Required actions.
A) Reproduce the stretch of the Universities Accord piece from "The Accord will" through "links with industry.", word for word.
B) Extend the Universities Accord piece, picking up right after its final sentence.
* Start Provided passage *
By Charles Sturt University Vice-Chancellor Professor Renée Leon:
The Australian Universities Accord provides an opportunity to reset higher education policy and funding, with the goal of making universities more inclusive, sustainable, adaptable and aligned with the nation’s needs.
The Accord will help determine how the nation benefits from its publicly funded universities, and how best to set up the higher education sector to address global, national, regional and local priorities.
It will also confirm the roles of universities in driving national economic transformation, including through their provision of the teachers, engineers, healthcare professionals and other skilled workers Australia needs.
Charles Sturt University is an exemplar of the main goals of the Accord, and of higher education policy for more than a decade: improving access to higher education, boosting attainment, and building stronger links with industry.
As Australia’s largest regional university and a national leader in graduate employment and salaries, it is vital our regional voice is heard by the Accord panel.
Advocacy for greater higher education access and attainment is a key component of Charles Sturt’s submission to the panel. According to the Accord's discussion paper, “Australia needs a system that delivers equal access to higher education for all, irrespective of location, financial circumstance, cultural background, gender or other factors”.
The same paper cites statistics which show the sector is falling short of this goal: in 2021 17 per cent of higher education students were from low socio-economic status backgrounds, just 2.4 per cent were First Nations Australians, and little more than one in five were from regional, rural or remote areas.
Charles Sturt’s 2021 undergraduate participation rates for these same groups - 22 per cent from low SES backgrounds, 4.3 per cent First Nations Australians, and 55.7 per cent from regional, rural or remote – show there is a greater appetite for higher education among equity cohorts. But the challenges faced by regional universities demonstrate that current policies and funding arrangements pose barriers to meeting that ambition.
* End Provided passage *
* Start Given information *
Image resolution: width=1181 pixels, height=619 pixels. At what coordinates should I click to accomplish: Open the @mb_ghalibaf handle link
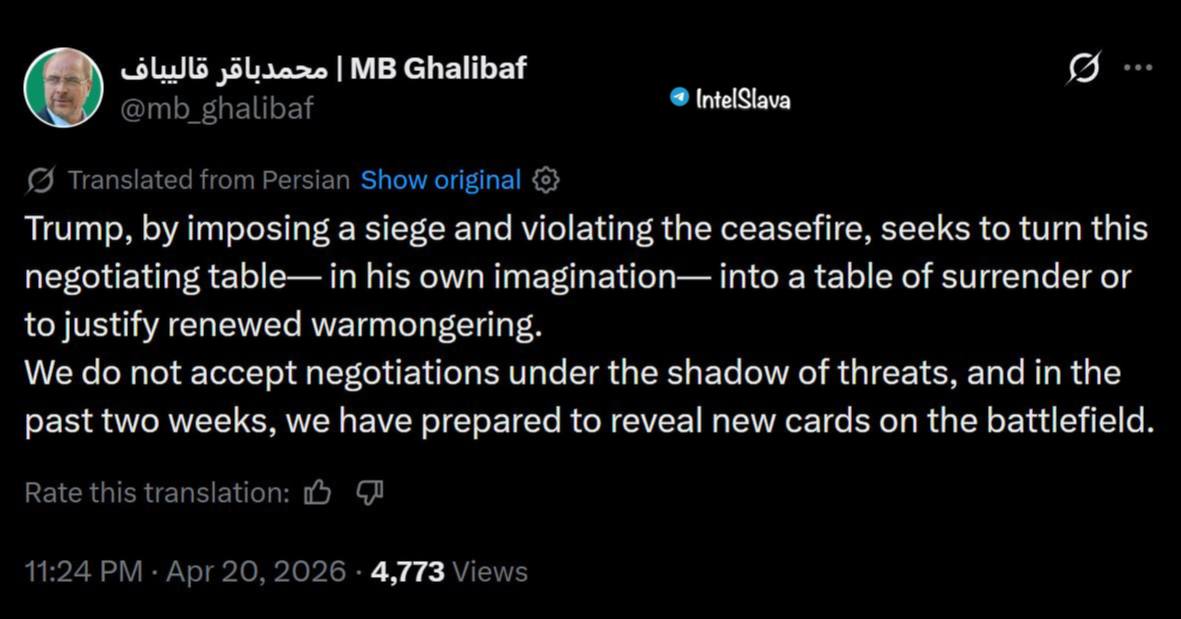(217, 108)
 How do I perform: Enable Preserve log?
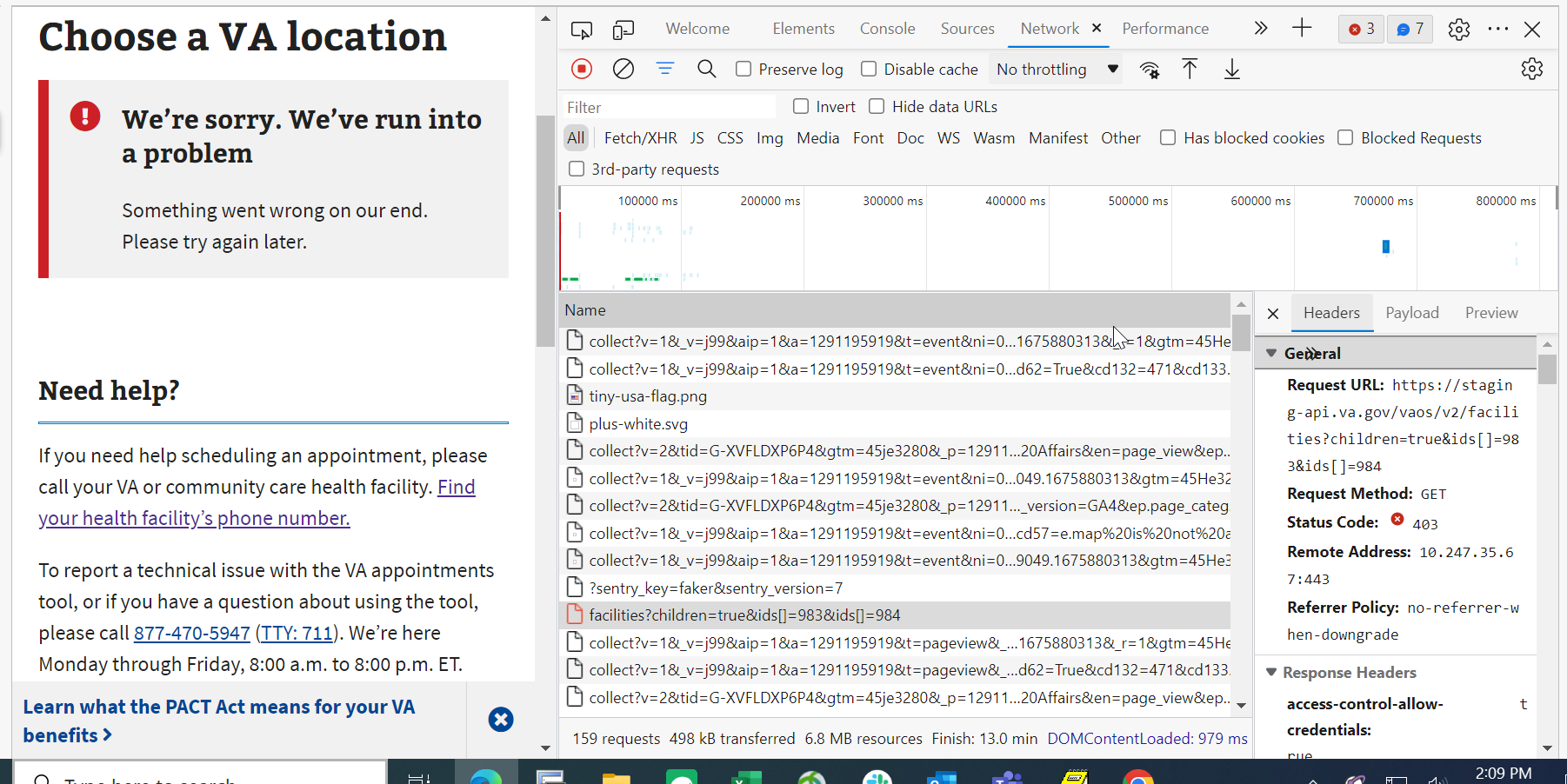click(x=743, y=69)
* End Given information *
The results.
A)
The Accord will help determine how the nation benefits from its publicly funded universities, and how best to set up the higher education sector to address global, national, regional and local priorities.
It will also confirm the roles of universities in driving national economic transformation, including through their provision of the teachers, engineers, healthcare professionals and other skilled workers Australia needs.
Charles Sturt University is an exemplar of the main goals of the Accord, and of higher education policy for more than a decade: improving access to higher education, boosting attainment, and building stronger links with industry.

B)
The important role of comprehensive regional universities is another focus of Charles Sturt's submission. The one-third of Australians who live in regional, rural and remote areas are less than half as likely as their metropolitan counterparts to gain a higher education qualification by the time they are 35 years old. With regional university graduates more likely to live and work in regional Australia, this has led to critical skills shortages in our cities, towns and communities.
Our submission also makes the case for measures to incentivise investment in regionally based researchers. Many of the nation’s most critical challenges, such as climate transitions, export success, and food security, will need to be solved in the regions.
We are also seeking the establishment of an advisory mechanism that can carry on the Accord conversation with the higher education sector and its stakeholders. We need to instill in Australian university policy, funding, management, and operation an appetite for experimentation and innovation – and an eagerness to keep asking and trying to answer the big questions.
Commenting on the Accord’s discussion paper, Universities Australia Chief Executive Catriona Jackson said: “Australia’s future success, safety and prosperity depends on a strong university system”. Her Regional Universities Network counterpart, Executive Director Alec Webb, said: “it is now both viable and overdue for the access and opportunities of university studies to be equitably distributed to all citizens, not just those living within reach of major capital cities”.
As part of this process my higher education colleagues and I have participated in feedback sessions to help inform the submissions of these peak bodies. I’m pleased to endorse the shared views in both the Regional Universities Network’s and Universities Australia’s submissions that equity of access and attainment for all students must be a priority of the Accord.
The students and staff of Charles Sturt University look forward to the next stages of the Accord process, which we hope will see members of the Panel and their team in the Department of Education visit our campuses to see how regional universities work to create a world worth living in.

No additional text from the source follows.